Lack of hematopoietic progenitor cell function in Runx1^Q307X. (A) Colony forming unit assays using fetal liver cells from wild-type, heterozygous or Runx1^Q307X homozygous E12.5 embryos. (B) Nucleated erythroid progenitors are morphologically normal in peripheral blood smears of wild-type and Runx1^Q307X E12.5 embryos. Scale bars are 10 µm.

Figure 5.

Runx1^Q307X causes deregulation of hematopoietic genes.
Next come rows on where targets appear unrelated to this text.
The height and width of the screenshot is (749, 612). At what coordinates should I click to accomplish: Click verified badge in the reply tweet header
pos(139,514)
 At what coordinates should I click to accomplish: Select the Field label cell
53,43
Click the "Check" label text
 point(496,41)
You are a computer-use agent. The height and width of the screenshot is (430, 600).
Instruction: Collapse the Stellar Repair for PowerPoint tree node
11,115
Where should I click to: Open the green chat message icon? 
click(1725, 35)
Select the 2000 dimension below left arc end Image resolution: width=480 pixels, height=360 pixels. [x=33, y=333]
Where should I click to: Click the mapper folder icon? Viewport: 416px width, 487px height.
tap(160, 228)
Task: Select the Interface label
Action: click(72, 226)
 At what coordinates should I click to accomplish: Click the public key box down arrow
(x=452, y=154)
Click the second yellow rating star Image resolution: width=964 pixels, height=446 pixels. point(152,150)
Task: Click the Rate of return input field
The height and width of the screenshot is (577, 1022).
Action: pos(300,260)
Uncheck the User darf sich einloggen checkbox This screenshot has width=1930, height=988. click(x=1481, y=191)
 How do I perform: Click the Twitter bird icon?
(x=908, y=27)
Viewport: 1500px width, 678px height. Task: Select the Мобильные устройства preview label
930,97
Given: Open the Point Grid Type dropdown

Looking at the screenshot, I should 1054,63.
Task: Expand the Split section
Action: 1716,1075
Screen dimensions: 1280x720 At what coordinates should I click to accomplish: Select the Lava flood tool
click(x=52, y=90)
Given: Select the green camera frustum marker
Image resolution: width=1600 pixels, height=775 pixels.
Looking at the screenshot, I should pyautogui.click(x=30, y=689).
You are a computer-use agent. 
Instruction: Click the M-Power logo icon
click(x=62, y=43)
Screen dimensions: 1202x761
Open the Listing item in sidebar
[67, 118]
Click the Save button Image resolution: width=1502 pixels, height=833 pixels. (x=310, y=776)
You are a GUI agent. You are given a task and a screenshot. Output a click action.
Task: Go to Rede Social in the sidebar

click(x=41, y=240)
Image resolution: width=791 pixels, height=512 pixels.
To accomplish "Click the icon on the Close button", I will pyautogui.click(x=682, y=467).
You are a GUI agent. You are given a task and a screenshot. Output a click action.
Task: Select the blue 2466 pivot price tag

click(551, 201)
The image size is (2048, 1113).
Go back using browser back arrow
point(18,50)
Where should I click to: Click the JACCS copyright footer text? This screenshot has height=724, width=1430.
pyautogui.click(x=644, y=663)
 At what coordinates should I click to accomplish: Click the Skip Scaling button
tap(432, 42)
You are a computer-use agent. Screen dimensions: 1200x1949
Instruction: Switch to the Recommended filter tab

Relative expression of hematopoietic transcription factors (A), phenotypic markers (B), proliferation and cell survival markers (C), genes required for HSC maintenance (D), and signaling molecules (E) by RT–PCR in wild-type, heterozygous and homozygous Runx1^Q307X E12.5 mice (N= 3, 2 and 4, respectively). All RT–PCR results were normalized to GAPDH expression. See Materials and Methods for specific primers.